Он вернулся к сторожке, а озабоченная Джесси зашагала обратно.

— Приятной прогулки, — послышался вдруг мужской голос.

Сердце Джесси подскочило в груди.

— Мистер Квин! — воскликнула она. — Что вы тут делаете?

Он стоял перед ней на дороге и улыбался.

— То же, что и вы, мисс Шервуд. Разыгрываете роль детектива? — Он рассмеялся и взял ее под руку. — Позвольте мне проводить вас.

Джесси кивнула несколько чопорно, и они зашагали по дороге мимо высокой каменной ограды, увитой плющом и розами, и луна светила им сверху, словно сыр чеддер, и солено-сладкий воздух щекотал ноздри. «Сколько лет прошло с тех пор, — подумала она, — как я гуляла вот так, при луне, с мужчиной под руку? Последним был Клем — перед отъездом туда, на войну... »

Старый человек рядом с ней неожиданно проговорил:

— Вы подозреваете Рона Фроста?

— Почему вас это так интересует? — ответила вопросом Джесси.

— Скажем так: я не терплю преступлений, связанных с окнами детских комнат. — Голос его звучал сердито. — И если я могу оказать помощь Эйбу Перлу...

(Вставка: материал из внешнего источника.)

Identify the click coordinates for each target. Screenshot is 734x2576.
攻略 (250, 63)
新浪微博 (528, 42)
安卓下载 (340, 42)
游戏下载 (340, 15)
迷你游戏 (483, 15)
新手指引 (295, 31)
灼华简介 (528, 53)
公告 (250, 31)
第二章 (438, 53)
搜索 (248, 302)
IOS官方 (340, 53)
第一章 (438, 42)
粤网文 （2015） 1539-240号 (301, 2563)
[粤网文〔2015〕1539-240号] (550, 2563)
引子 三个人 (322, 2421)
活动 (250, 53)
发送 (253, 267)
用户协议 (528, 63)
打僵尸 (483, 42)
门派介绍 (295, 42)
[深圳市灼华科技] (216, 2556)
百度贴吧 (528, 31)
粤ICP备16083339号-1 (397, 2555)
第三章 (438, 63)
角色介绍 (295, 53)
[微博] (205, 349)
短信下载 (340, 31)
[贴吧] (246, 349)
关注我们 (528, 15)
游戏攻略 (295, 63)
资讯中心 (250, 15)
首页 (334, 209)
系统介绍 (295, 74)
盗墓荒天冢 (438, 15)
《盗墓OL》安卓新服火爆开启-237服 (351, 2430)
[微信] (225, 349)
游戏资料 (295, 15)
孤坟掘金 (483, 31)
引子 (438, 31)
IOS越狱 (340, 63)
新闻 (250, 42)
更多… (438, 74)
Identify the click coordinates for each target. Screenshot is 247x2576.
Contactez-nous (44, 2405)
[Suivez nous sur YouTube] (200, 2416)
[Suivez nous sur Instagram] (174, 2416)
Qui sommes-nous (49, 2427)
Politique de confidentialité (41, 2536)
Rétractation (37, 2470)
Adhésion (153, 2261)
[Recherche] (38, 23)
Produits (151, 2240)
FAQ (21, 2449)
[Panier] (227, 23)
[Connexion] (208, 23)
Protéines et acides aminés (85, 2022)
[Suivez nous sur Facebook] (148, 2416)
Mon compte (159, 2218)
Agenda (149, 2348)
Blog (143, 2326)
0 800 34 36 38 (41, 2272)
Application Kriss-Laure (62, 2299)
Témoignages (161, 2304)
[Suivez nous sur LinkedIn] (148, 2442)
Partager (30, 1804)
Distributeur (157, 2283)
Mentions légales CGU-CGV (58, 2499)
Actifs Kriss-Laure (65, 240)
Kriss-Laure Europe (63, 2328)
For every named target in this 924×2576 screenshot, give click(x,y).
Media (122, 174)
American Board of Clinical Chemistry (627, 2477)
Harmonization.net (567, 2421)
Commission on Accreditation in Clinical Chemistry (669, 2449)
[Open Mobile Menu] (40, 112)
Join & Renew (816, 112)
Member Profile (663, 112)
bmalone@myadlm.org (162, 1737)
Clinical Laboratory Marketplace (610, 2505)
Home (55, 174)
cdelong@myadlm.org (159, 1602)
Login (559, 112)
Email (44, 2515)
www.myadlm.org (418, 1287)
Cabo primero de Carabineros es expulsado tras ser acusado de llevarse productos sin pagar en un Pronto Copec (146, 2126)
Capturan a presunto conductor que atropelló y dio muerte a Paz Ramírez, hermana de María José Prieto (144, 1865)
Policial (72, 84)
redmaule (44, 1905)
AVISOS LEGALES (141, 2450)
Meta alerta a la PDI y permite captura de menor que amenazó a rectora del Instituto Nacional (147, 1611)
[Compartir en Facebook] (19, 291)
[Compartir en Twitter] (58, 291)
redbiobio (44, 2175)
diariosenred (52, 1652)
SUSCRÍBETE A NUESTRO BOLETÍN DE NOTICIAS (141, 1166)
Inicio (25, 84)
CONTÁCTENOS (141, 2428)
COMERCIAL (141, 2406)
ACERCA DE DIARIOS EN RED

Какой-то неутомимый патриот, находящийся в море, запалил в небе римскую свечу. Они остановились, наблюдая разрывы и всплески огненных шаров. На несколько секунд остров осветился. Затем снова все окуталось мраком.

Она ощутила его беспокойное движение.

— Пожалуй, мне пора возвращаться, — сухо произнесла Джесси и двинулась дальше. — Относительно вашего вопроса, мистер Квин. Пожалуй, мне не следовало бы говорить этого, покуда я получаю жалованье у Хамфри, но я люблю угрозы по отношению к детям еще меньше, чем вы. Рональд Фрост вчера поссорился с мистером Хамфри из-за Майкла.

И она рассказала о том, что ей довелось услышать из детской.

— Итак, Фрост рассчитывал на наследство своего дядюшки, а теперь младенец встал ему поперек пути, — задумчиво произнес Ричард Квин. — А Фрост был хорошо нагружен виски, когда уезжал?

— Ему было что пить.

— Сегодня утром, на похмелье, у него на столе стояла пустая бутылка из-под виски. По-видимому, он вчера вечером выпил лишку. Может быть...

— Вы его видели?

— Я заезжал к нему в Старый Гринвич. В порядке услуги Эйбу Перлу.

— И что же вам сказал Фрост?

— Он сказал, что явился домой поздно ночью и лег спать. Он живет один, поэтому его никто не видел. Иными словами, алиби у него нет.

— Но он возвращался сюда вчера ночью или нет?

— Неужели вы думаете, что он признается в этом? (Она почувствовала, что Квин улыбается. ) Во всяком случае, он выглядит напуганным... Это я утверждаю с гарантией. Если это Фрост пытался влезть в окно — уверен, что он не захочет повторить подобную штуку.

Джесси вздрогнула.

— Но зачем ему это было нужно?

— Пьяные плохо соображают.

— Вы не думаете... о выкупе? Он говорил мистеру Хамфри, что погряз в долгах.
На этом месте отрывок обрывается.